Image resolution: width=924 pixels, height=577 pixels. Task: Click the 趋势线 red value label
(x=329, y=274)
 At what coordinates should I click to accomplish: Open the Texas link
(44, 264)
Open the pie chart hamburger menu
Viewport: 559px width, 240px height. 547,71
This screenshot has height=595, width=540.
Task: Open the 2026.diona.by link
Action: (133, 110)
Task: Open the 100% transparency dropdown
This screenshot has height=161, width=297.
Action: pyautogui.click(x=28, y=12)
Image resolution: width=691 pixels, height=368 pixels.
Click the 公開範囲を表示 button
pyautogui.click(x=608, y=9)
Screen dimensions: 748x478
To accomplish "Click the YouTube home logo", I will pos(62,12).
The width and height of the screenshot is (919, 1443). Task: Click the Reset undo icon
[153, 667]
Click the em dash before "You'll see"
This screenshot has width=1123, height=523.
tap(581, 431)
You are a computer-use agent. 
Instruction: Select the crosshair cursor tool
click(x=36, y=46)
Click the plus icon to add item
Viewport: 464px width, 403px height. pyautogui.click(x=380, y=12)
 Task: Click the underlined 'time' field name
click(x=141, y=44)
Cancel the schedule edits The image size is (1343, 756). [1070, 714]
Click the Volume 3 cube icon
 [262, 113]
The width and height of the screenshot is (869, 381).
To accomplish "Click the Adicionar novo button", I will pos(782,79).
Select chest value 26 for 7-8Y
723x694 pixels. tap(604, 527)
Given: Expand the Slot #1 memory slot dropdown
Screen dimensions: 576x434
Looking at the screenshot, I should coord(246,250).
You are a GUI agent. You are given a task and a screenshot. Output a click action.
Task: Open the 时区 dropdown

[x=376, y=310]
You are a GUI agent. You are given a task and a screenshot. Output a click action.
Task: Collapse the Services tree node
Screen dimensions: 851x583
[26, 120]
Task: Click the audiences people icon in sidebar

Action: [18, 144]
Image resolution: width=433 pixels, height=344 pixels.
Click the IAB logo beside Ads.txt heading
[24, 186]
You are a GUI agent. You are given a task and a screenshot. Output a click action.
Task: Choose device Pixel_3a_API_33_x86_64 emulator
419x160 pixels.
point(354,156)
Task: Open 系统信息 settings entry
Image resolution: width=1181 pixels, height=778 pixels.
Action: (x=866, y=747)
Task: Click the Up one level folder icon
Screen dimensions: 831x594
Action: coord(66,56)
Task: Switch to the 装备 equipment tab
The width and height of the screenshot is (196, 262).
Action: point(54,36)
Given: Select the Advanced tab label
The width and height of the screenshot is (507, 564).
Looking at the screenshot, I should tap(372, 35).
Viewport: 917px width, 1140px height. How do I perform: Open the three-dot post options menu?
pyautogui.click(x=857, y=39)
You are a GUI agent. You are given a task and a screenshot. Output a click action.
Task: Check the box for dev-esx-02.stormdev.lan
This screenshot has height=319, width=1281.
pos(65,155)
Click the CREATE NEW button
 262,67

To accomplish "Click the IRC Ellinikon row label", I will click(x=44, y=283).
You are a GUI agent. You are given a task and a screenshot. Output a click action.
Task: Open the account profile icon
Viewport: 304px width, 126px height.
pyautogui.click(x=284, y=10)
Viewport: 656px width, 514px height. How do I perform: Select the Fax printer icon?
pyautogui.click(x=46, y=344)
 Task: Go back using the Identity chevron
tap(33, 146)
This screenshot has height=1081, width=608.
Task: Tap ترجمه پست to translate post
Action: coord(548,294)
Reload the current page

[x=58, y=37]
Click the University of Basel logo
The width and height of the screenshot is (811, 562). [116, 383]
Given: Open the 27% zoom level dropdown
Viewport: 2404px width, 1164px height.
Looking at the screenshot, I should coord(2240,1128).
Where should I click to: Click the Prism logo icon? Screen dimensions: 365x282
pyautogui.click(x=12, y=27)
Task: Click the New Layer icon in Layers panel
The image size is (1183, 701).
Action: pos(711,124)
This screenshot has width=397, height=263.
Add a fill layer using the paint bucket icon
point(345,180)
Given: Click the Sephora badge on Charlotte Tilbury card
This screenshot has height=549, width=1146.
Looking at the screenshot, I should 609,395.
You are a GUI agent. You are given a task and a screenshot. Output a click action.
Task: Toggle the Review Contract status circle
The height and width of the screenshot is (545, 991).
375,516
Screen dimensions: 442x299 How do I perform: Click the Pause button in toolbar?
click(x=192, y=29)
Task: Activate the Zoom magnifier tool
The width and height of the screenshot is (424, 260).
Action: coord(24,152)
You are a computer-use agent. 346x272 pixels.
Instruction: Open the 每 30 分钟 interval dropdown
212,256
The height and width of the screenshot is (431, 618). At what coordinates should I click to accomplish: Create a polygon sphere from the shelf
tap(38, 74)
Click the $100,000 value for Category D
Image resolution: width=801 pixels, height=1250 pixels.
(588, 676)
══════════
### WHAT YOU WILL DO
Retype all of the data above line for line, keeping every character as it appears.

### CORRECT RESPONSE
Image resolution: width=924 pixels, height=577 pixels. Task: Click the 趋势线 red value label
(x=329, y=274)
 At what coordinates should I click to accomplish: Open the Texas link
(44, 264)
Open the pie chart hamburger menu
Viewport: 559px width, 240px height. 547,71
This screenshot has height=595, width=540.
Task: Open the 2026.diona.by link
Action: (133, 110)
Task: Open the 100% transparency dropdown
This screenshot has height=161, width=297.
Action: pyautogui.click(x=28, y=12)
Image resolution: width=691 pixels, height=368 pixels.
Click the 公開範囲を表示 button
pyautogui.click(x=608, y=9)
Screen dimensions: 748x478
To accomplish "Click the YouTube home logo", I will pos(62,12).
The width and height of the screenshot is (919, 1443). Task: Click the Reset undo icon
[153, 667]
Click the em dash before "You'll see"
This screenshot has width=1123, height=523.
tap(581, 431)
You are a computer-use agent. 
Instruction: Select the crosshair cursor tool
click(x=36, y=46)
Click the plus icon to add item
Viewport: 464px width, 403px height. pyautogui.click(x=380, y=12)
 Task: Click the underlined 'time' field name
click(x=141, y=44)
Cancel the schedule edits The image size is (1343, 756). [1070, 714]
Click the Volume 3 cube icon
 [262, 113]
The width and height of the screenshot is (869, 381).
To accomplish "Click the Adicionar novo button", I will pos(782,79).
Select chest value 26 for 7-8Y
723x694 pixels. tap(604, 527)
Given: Expand the Slot #1 memory slot dropdown
Screen dimensions: 576x434
Looking at the screenshot, I should coord(246,250).
You are a GUI agent. You are given a task and a screenshot. Output a click action.
Task: Open the 时区 dropdown

[x=376, y=310]
You are a GUI agent. You are given a task and a screenshot. Output a click action.
Task: Collapse the Services tree node
Screen dimensions: 851x583
[26, 120]
Task: Click the audiences people icon in sidebar

Action: [18, 144]
Image resolution: width=433 pixels, height=344 pixels.
Click the IAB logo beside Ads.txt heading
[24, 186]
You are a GUI agent. You are given a task and a screenshot. Output a click action.
Task: Choose device Pixel_3a_API_33_x86_64 emulator
419x160 pixels.
point(354,156)
Task: Open 系统信息 settings entry
Image resolution: width=1181 pixels, height=778 pixels.
Action: (x=866, y=747)
Task: Click the Up one level folder icon
Screen dimensions: 831x594
Action: coord(66,56)
Task: Switch to the 装备 equipment tab
The width and height of the screenshot is (196, 262).
Action: point(54,36)
Given: Select the Advanced tab label
The width and height of the screenshot is (507, 564).
Looking at the screenshot, I should tap(372, 35).
Viewport: 917px width, 1140px height. How do I perform: Open the three-dot post options menu?
pyautogui.click(x=857, y=39)
You are a GUI agent. You are given a task and a screenshot. Output a click action.
Task: Check the box for dev-esx-02.stormdev.lan
This screenshot has height=319, width=1281.
pos(65,155)
Click the CREATE NEW button
 262,67

To accomplish "Click the IRC Ellinikon row label", I will click(x=44, y=283).
You are a GUI agent. You are given a task and a screenshot. Output a click action.
Task: Open the account profile icon
Viewport: 304px width, 126px height.
pyautogui.click(x=284, y=10)
Viewport: 656px width, 514px height. How do I perform: Select the Fax printer icon?
pyautogui.click(x=46, y=344)
 Task: Go back using the Identity chevron
tap(33, 146)
This screenshot has height=1081, width=608.
Task: Tap ترجمه پست to translate post
Action: coord(548,294)
Reload the current page

[x=58, y=37]
Click the University of Basel logo
The width and height of the screenshot is (811, 562). [116, 383]
Given: Open the 27% zoom level dropdown
Viewport: 2404px width, 1164px height.
Looking at the screenshot, I should coord(2240,1128).
Where should I click to: Click the Prism logo icon? Screen dimensions: 365x282
pyautogui.click(x=12, y=27)
Task: Click the New Layer icon in Layers panel
The image size is (1183, 701).
Action: pos(711,124)
This screenshot has width=397, height=263.
Add a fill layer using the paint bucket icon
point(345,180)
Given: Click the Sephora badge on Charlotte Tilbury card
This screenshot has height=549, width=1146.
Looking at the screenshot, I should 609,395.
You are a GUI agent. You are given a task and a screenshot. Output a click action.
Task: Toggle the Review Contract status circle
The height and width of the screenshot is (545, 991).
375,516
Screen dimensions: 442x299 How do I perform: Click the Pause button in toolbar?
click(x=192, y=29)
Task: Activate the Zoom magnifier tool
The width and height of the screenshot is (424, 260).
Action: coord(24,152)
You are a computer-use agent. 346x272 pixels.
Instruction: Open the 每 30 分钟 interval dropdown
212,256
The height and width of the screenshot is (431, 618). At what coordinates should I click to accomplish: Create a polygon sphere from the shelf
tap(38, 74)
Click the $100,000 value for Category D
Image resolution: width=801 pixels, height=1250 pixels.
(588, 676)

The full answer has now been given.